§ Exercise aim: Retype the lines from the one containing "Given: Add the 方糖GPS extension" up to and including the one containing "pyautogui.click(x=692, y=699)", leaving the pictures out of your answer.

§ Information supplied:
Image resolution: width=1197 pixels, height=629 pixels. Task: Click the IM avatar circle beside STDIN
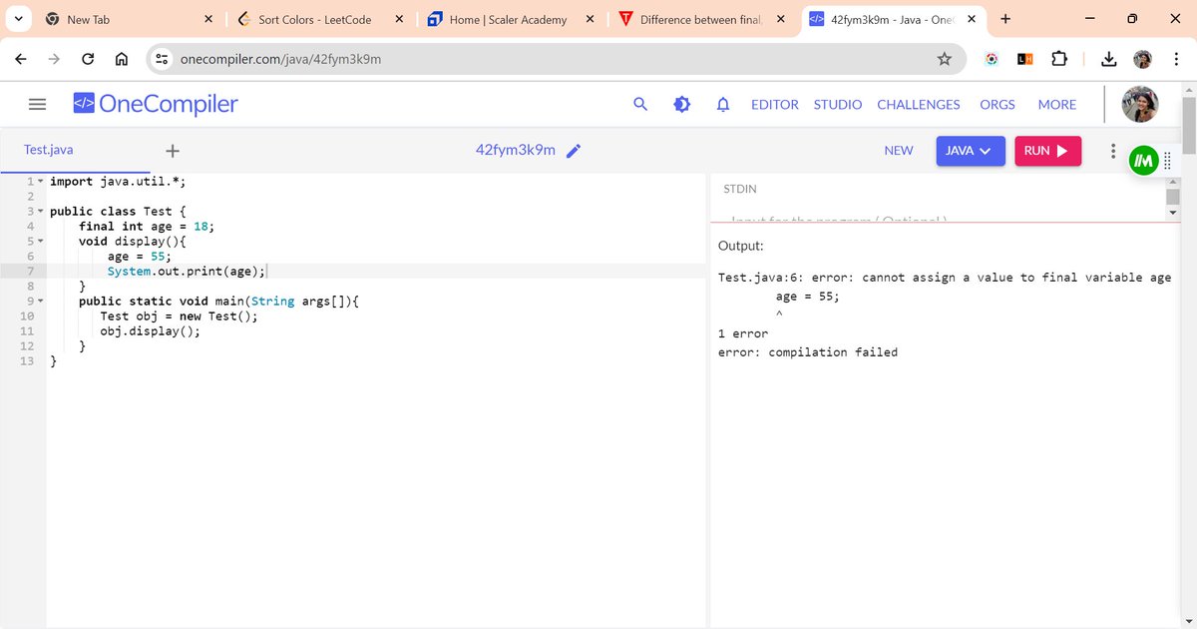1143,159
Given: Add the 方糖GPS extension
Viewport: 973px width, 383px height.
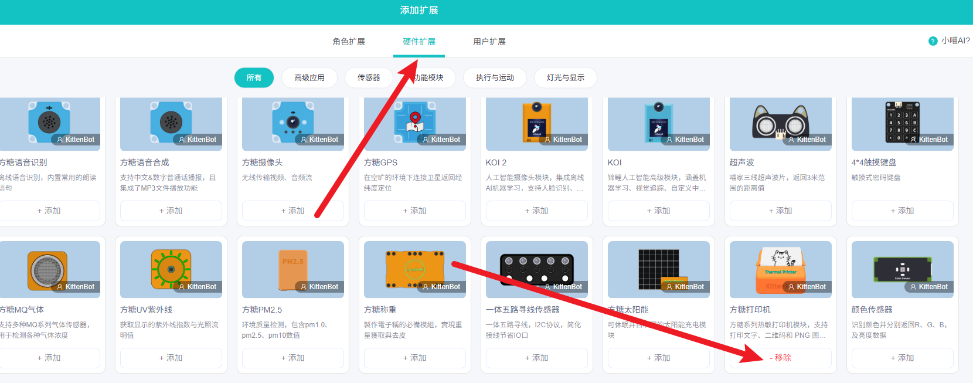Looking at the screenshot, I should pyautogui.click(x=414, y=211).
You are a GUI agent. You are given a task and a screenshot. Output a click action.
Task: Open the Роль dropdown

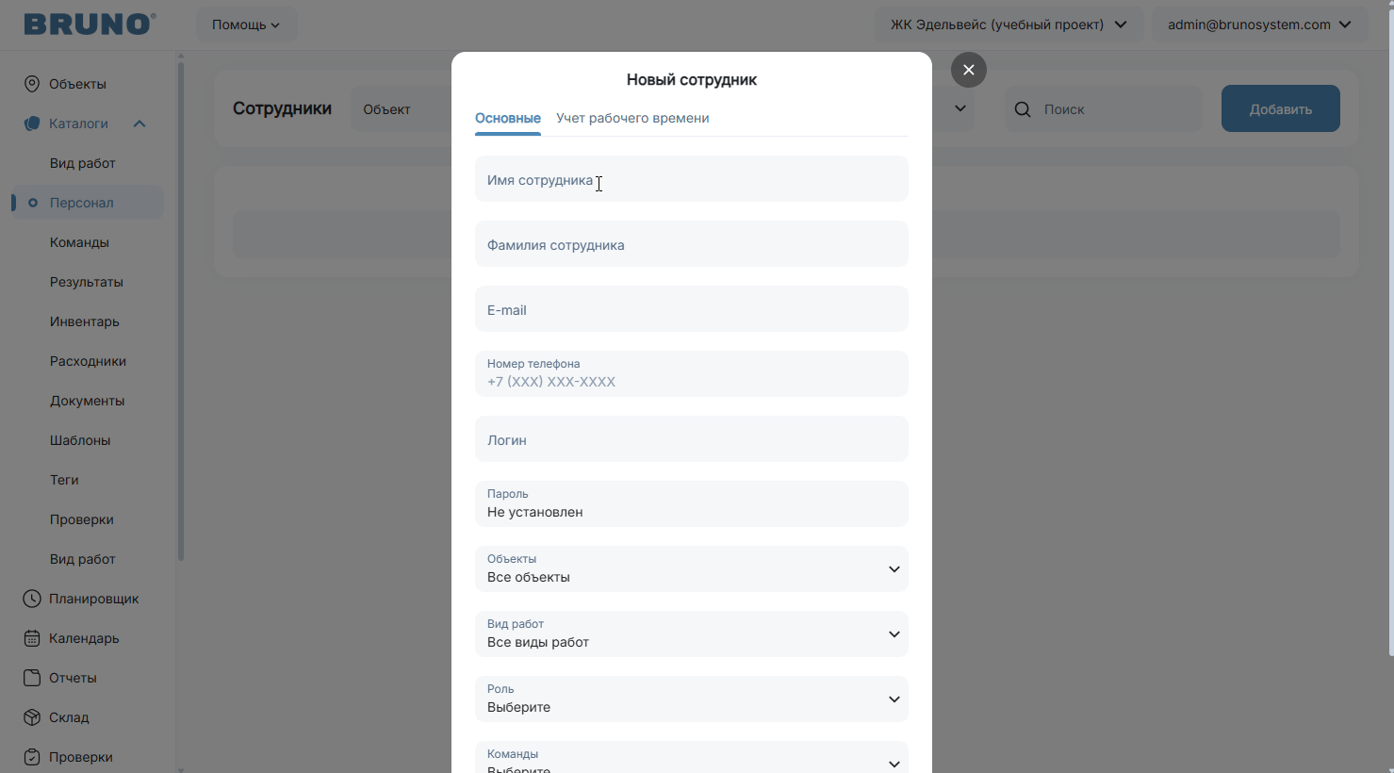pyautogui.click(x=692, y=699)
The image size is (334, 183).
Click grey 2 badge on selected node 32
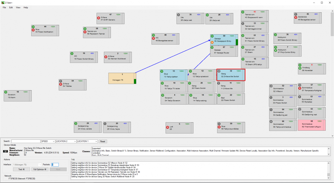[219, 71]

...

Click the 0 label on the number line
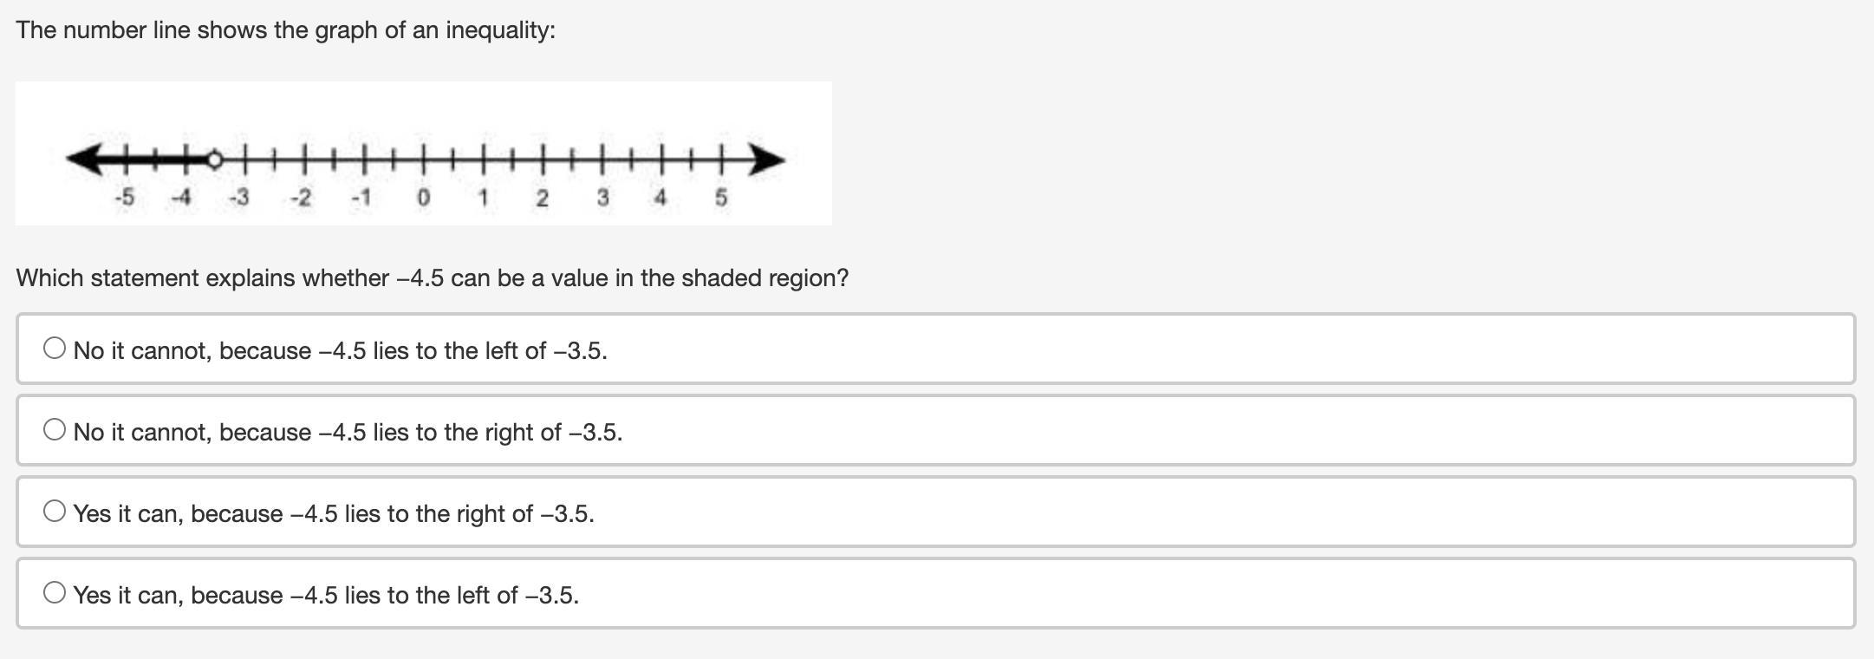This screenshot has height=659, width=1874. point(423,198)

§ Full solution:
Given: Add the 方糖GPS extension
Viewport: 973px width, 383px height.
Looking at the screenshot, I should pyautogui.click(x=414, y=211).
You are a GUI agent. You are given a task and a screenshot. Output a click action.
Task: Open the Роль dropdown

pyautogui.click(x=692, y=699)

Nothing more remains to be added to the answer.